■ Zitierter Text:
···

Die Landwirtschaft ist eng mit gesellschaftlich relevanten Themen wie Klimakrise, Biodiversität, sauberem Wasser und gesunden Böden verbunden. Es ist absolut notwendig, dass Landwirtinnen und Landwirte in Zukunft für Beiträge zu diesen wesentlichen Bereichen honoriert werden, anstatt den Großteil der EU-Förderungen weiter in die Intensivierung der Landwirtschaft zu stecken. Deswegen hat GLOBAL 2000 inzwischen gemeinsam mit dem Naturschutzbund und über weiteren Hundert europäischen Partnerorganisationen die europäische Bürgerinitiative „Bienen & Bauern retten“ https://www.global2000.at/save-bees-and-farmers gestartet. Linhard: „Wir fordern von der EU-Kommission, Landwirtinnen und Landwirten einen Systemwandel zu ermöglichen, den Ausstieg aus synthetischen Pestiziden sowie die Förderung der Artenvielfalt!“
Birgit Mair-Markart, Geschäftsführerin vom Naturschutzbund Österreich, unterstreicht den dringenden politischen Handlungsbedarf: „Insekten sind als Basis unserer Ökosysteme ebenso unverzichtbar wie für die Sicherung unserer Ernährung. Die Landwirtschaft hat hier in jeder Hinsicht eine Schlüsselrolle. Gerade jetzt wird der Rahmen für die EU-Agrarpolitik der nächsten Jahre gesteckt. Hier muss es Ziel sein, Landwirte bestmöglich bei aktiven Maßnahmen für mehr Biodiversität und Strukturvielfalt in der Agrarlandschaft zu unterstützen. Aber auch jede und jeder Einzelne kann etwas tun, das zeigen wir mit unserer Initiative 'Natur verbindet' www.naturverbindet.at “

Insekten sind die wichtigste Grundlage der Landwirtschaft

Insekten halten die Ökosysteme unseres Planeten am Laufen und sind für die Landwirtschaft von entscheidender Bedeutung. So drohen beim Wegfall tierischer Bestäubung einzelnen Obst- und Gemüsesorten, wie Äpfeln, Kirschen, Zwetschgen oder Gurken, Ernterückgänge von bis zu 90 Prozent. Außerdem verbessern Insekten durch das Zersetzen von abgestorbenen Pflanzenteilen sowie anderem organischen Material die Bodenqualität und Nützlinge reduzieren Pflanzenschädlinge. Dem Insektenatlas zufolge können Marienkäfer den Befall mit Getreideblattläusen um 80 Prozent reduzieren.

···

■ Angezeigte Daten:
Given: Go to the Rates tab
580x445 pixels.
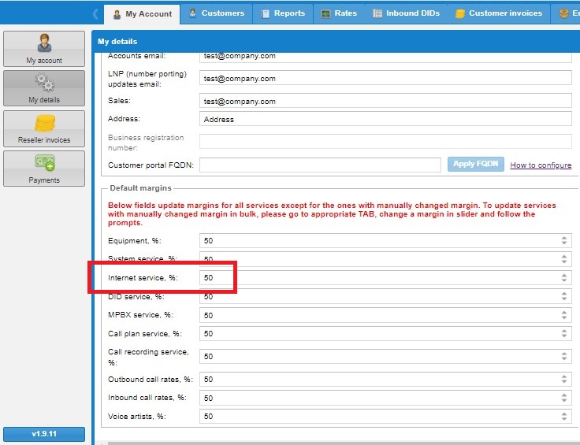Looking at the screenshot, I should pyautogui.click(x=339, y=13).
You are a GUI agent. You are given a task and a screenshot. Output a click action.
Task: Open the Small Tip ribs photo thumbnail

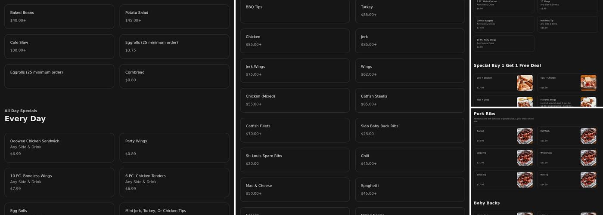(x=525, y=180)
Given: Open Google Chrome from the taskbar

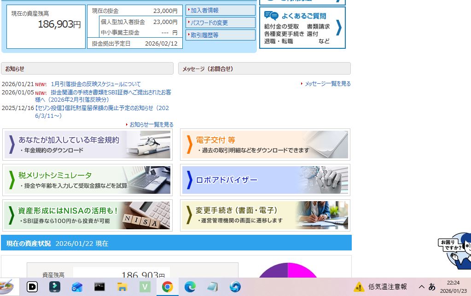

···

■ Aufgaben:
A – Übertrage den Satz „Die Landwirtschaft hat hier in jeder Hinsicht eine Schlüsselrolle.“ aus dem Text über Landwirtschaft und Insekten ins Englische.
B – Stelle bitte die Zeilen der Datensätze als nummerierte Liste dar: Beginne bei der Zeile mit „You are a GUI“ und höre nach dem Ende der Datensätze auf. Leerzeilen und Bilder lässt du dabei weg.
Text und Datensätze stammen aus verschiedenen Quellen.

■ Antworten:
A – Here, agriculture plays a key role in every respect.

B –
1. You are a GUI agent. You are given a task and a screenshot. Output a click action.
2. Task: Open the Small Tip ribs photo thumbnail
3. (x=525, y=180)
4. Given: Open Google Chrome from the taskbar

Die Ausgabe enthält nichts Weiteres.